» **MATERIAL SHOWN**:
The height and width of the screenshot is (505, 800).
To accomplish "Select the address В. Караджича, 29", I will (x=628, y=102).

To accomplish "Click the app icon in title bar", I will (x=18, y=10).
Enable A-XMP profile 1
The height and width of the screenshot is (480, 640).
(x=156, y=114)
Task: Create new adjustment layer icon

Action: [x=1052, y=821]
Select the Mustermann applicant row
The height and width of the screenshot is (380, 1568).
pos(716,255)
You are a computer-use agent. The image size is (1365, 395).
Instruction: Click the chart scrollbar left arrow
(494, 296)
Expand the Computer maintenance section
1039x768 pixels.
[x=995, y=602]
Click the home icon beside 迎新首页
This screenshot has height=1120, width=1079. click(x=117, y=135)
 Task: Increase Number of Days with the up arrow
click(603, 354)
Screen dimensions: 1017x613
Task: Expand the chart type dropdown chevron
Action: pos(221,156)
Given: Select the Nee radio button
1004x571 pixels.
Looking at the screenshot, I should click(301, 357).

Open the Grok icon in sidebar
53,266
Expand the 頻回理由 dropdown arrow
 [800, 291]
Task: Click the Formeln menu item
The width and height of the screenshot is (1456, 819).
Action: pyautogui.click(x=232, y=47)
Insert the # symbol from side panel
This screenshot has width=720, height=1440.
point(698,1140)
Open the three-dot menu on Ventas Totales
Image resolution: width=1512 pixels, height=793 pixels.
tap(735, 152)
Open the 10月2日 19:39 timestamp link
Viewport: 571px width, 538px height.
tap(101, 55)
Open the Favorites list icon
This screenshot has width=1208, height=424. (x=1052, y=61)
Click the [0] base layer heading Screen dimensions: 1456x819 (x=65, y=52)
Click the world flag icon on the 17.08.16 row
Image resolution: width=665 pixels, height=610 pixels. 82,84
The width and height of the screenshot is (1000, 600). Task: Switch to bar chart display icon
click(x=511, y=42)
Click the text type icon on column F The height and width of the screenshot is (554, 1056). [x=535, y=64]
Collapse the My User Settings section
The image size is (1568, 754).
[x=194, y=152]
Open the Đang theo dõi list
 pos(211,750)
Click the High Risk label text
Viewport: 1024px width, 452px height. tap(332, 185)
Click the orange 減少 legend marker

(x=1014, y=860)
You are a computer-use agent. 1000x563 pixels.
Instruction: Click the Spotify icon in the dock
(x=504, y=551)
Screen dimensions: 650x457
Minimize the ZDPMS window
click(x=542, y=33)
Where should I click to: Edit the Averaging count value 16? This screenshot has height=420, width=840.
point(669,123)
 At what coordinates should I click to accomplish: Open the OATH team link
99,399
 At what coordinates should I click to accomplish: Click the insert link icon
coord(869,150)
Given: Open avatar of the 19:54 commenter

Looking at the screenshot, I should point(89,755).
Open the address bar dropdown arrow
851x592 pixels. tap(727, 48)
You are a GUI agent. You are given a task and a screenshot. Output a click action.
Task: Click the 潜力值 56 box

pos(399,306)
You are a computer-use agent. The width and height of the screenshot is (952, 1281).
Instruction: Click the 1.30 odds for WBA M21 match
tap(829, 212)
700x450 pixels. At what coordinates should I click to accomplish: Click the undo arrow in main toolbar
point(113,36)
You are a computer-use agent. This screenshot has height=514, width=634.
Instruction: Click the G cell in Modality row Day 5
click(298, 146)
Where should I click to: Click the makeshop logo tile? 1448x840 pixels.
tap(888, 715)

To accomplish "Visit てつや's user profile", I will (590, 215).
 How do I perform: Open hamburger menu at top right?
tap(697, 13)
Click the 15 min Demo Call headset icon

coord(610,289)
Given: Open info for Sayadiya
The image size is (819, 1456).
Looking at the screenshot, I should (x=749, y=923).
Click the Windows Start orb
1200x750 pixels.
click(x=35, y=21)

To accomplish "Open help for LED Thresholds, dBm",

» **WHAT YOU HAVE TO DO**: When you reach the line in the material above that holds "Expand the 頻回理由 dropdown arrow", begin reproducing lines exactly, and stop after the line that holds "Click the [0]".

» **TASK OUTPUT**:
Expand the 頻回理由 dropdown arrow
 [800, 291]
Task: Click the Formeln menu item
The width and height of the screenshot is (1456, 819).
Action: pyautogui.click(x=232, y=47)
Insert the # symbol from side panel
This screenshot has width=720, height=1440.
point(698,1140)
Open the three-dot menu on Ventas Totales
Image resolution: width=1512 pixels, height=793 pixels.
tap(735, 152)
Open the 10月2日 19:39 timestamp link
Viewport: 571px width, 538px height.
tap(101, 55)
Open the Favorites list icon
This screenshot has width=1208, height=424. (x=1052, y=61)
Click the [0] base layer heading Screen dimensions: 1456x819 (x=65, y=52)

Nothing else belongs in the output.